_YOUR TASK_:
Give the entries again exactly, every one of them.

╭──

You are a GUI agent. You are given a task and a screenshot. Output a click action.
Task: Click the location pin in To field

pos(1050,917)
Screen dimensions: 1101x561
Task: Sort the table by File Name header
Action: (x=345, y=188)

╰──

_OUTPUT_:
You are a GUI agent. You are given a task and a screenshot. Output a click action.
Task: Click the location pin in To field

pos(1050,917)
Screen dimensions: 1101x561
Task: Sort the table by File Name header
Action: (x=345, y=188)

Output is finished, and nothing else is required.